仕事をしていると、児童・思春期にあたる年齢層の子にもよく会います。
人生で一番多感な時期に、大人が思うよりも随分敏感で傷付きやすい。
言葉の選び方には気を使います。
大人の言葉や、仲間の言葉に傷つき、
ボロボロになっている子供をみると
昔を思い出します。
私も昔、いじめられていたことがあります。
苛められていた、という表現が正しいかどうかはわかりません。
表立っては何もなかったのです。
ただ、持ち物がなくなったり、大事なものを隠されたりしていました。
今でも誰がしていたのかわかりません。
小学校6年生の時。
一番覚えていることは、体操服が無くなった時の事です。
母親に、体操服が無くなった事を伝えたときに
「もうすぐ卒業なのに、新しいの買わないといけないの?勿体ない」
と言われたことが、もう15年程経った今でも、心のどこかに引っ掛かっています。
今ならわかるんです。
私の母親は、あまり深く物事を考えるタイプではなくて、思ったことをそのまま口に出しただけだって。
別に、今も母親との関係は悪いわけではありません。
でも、あの時、違う言葉が一番だったら、と今でも思うのです。
私の心配よりも、体操服の話を先にするのか、と絶望しました。
結局、体操服は見つかり、その時は新しいものを買わずには済みましたが、ほどなくして、また体操服は無くなりました。
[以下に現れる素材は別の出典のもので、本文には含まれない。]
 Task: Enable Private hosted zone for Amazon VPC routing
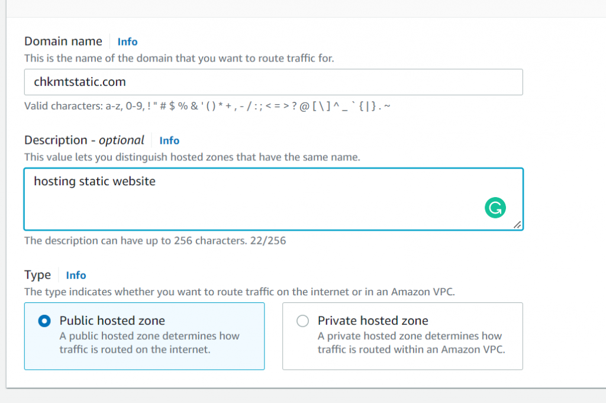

その時、一番に沸き上がった感情は、母親に怒られる、という感情でした。
どうして、そう思ったのかわかりません。
でも、そう思ってしまうと、家に帰りたくない、と、教室の隅で体育座りして誰もいなくなった教室で号泣した記憶があります。
幸いにも、担任の先生が気付いてくれて、一緒に家についてきてくれました。
担任がどんな風に説明してくれたのか、とか全然覚えていません。
ただ、母親には怒られませんでした。
というより、何も言われなかったと思います。
結局、体操服は小学校のドブ掃除の時に、ドブから発見されました。
クラスの子が、嫌がりもせずにみんなで洗ってくれて、本当に嬉しかった。
でも同時に、この中に捨てた人が居るんじゃないか、と思うと、目の前の善意を本当に信用していいのか、という気持ちになった事を覚えています。
母親とは関係は悪くないですが、何か自分のなかで重要な決断をするときは、今でも一言も相談しません。
事後報告です。
進学先も、就職先も、希望の科も。
たった一年間の出来事なんです。
でも、無意識の中で性格の基盤を作っている時期だったんだとおもいます。
大学生の時に、仲良くなった友達に、ふと言われた言葉があります。
「自分のこと、言っているようで全然言ってないよね」
って。
「信用されてないのかなって悲しくなる」
って。
自分は信用していると思っていた友達にも無意識でラインを引いていたのか、と怖くなりました。
精神科を希望した理由はこれではないのですが、精神科医と話していたときに、ふとこの話をしたことがあります。
その先生は、話をしてくれてありがとう、と言った後に続けました。
そういう一見、闇のようなエピソードがあるからこそ気付けることがあるし、闇がある人の方が、闇のある子は信用して自分を見せてくれるんだよ、と。
でも、これから先、自分の心のなかで折り合いのつかないモヤモヤした気持ちは、病棟で子どもに会う時だけではなく、自分が子どもを産んで育てたときには、自分の子どもに対しても抱いていくことになると思うよ、と。